NIGERIANPOLITICS

N’Assembly moves to revise rejected Electoral Act

The National Assembly Monday took steps to repackage the controversial Electoral Act amendment Bill rejected by President Muhammadu Buhari earlier this month.

According to the Nation, Members of Senate and House of Representatives Committees on Independent National Electoral Commission (INEC) held a closed session Monday to articulate ways and means to reconsider contentious clauses of the rejected Bill.

If the Bill is passed by the two chambers, that will be the fourth time the National Assembly will consider and pass the Electoral Act amendment Bill.

President Buhari vetoed the Electoral Act Amendment Bill 2018, citing drafting issues, which he said were likely to affect the interpretation and application of the Principal Act.

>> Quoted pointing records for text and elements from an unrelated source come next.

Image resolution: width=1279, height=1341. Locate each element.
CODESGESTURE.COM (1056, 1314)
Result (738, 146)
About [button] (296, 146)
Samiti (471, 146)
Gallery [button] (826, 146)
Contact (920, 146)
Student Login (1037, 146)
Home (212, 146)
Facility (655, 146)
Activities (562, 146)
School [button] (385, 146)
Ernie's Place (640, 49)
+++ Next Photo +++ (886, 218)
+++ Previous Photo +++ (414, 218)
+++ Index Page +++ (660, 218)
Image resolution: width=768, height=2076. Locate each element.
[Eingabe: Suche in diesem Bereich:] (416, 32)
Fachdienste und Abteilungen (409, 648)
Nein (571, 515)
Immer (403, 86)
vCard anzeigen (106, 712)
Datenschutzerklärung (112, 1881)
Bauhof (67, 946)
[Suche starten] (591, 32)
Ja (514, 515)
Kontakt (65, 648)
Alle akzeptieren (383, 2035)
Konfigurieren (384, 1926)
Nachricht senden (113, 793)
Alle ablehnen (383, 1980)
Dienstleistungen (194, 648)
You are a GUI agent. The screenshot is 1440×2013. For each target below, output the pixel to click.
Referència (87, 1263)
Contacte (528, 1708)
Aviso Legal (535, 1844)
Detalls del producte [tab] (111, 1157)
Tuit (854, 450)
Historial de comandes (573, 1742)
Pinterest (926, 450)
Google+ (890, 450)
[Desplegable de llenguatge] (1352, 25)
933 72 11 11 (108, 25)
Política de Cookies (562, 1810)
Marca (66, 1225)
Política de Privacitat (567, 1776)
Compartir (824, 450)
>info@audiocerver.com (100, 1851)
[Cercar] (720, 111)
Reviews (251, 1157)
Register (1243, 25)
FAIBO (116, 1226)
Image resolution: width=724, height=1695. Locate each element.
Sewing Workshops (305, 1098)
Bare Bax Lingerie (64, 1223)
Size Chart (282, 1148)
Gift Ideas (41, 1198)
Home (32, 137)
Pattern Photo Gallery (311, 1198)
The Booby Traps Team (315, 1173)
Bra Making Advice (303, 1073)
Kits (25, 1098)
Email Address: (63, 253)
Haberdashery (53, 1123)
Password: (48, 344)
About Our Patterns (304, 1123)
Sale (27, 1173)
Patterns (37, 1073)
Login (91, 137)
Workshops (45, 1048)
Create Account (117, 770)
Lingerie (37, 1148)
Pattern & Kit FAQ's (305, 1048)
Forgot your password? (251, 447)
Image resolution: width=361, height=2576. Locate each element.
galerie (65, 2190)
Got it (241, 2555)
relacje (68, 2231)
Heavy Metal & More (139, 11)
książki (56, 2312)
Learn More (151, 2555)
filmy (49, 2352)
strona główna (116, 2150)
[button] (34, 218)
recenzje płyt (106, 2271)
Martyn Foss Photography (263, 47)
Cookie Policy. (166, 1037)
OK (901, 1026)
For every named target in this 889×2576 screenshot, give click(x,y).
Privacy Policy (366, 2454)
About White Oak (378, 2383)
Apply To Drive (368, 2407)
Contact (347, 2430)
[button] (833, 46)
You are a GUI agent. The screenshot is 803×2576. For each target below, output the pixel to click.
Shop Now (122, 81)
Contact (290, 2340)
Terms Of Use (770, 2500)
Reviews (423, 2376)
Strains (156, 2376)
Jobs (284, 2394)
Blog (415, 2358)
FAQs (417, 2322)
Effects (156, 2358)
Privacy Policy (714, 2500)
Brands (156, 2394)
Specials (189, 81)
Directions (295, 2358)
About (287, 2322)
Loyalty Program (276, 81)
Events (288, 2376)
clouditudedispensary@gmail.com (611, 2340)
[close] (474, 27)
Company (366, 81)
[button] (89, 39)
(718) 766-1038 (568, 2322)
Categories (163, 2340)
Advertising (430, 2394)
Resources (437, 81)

President Buhari in separate memos to the Senate President, Bukola Saraki, and the Speaker of House of Representatives, Hon. Yakubu Dogara, said that some of the provisions of the Bill would adversely affect the operations of the Independent National Electoral Commission (INEC) if allowed to pass.

The rejection of the Bill by President Buhari was communicated to the presiding officers of the National Assembly in a letter dated September 3, 2018

Although the issue of the use of electronic card readers was not raised by the President in his veto of the Bill, some stakeholders believed that the rejection of the Bill by President Buhari also meant that the card reader will not be used for the conduct of the 2019 general elections.

The Presidency on its part has come up strongly to say that the card reader was not part of what the National Assembly sent to the President for assent.

President Buhari had in March this year turned down the amendment to the Electoral Law, which altered the sequence of elections.

The amendment placed the National Assembly election first, followed by presidential election while governorship and state Houses of Assembly elections would hold last in the order of elections.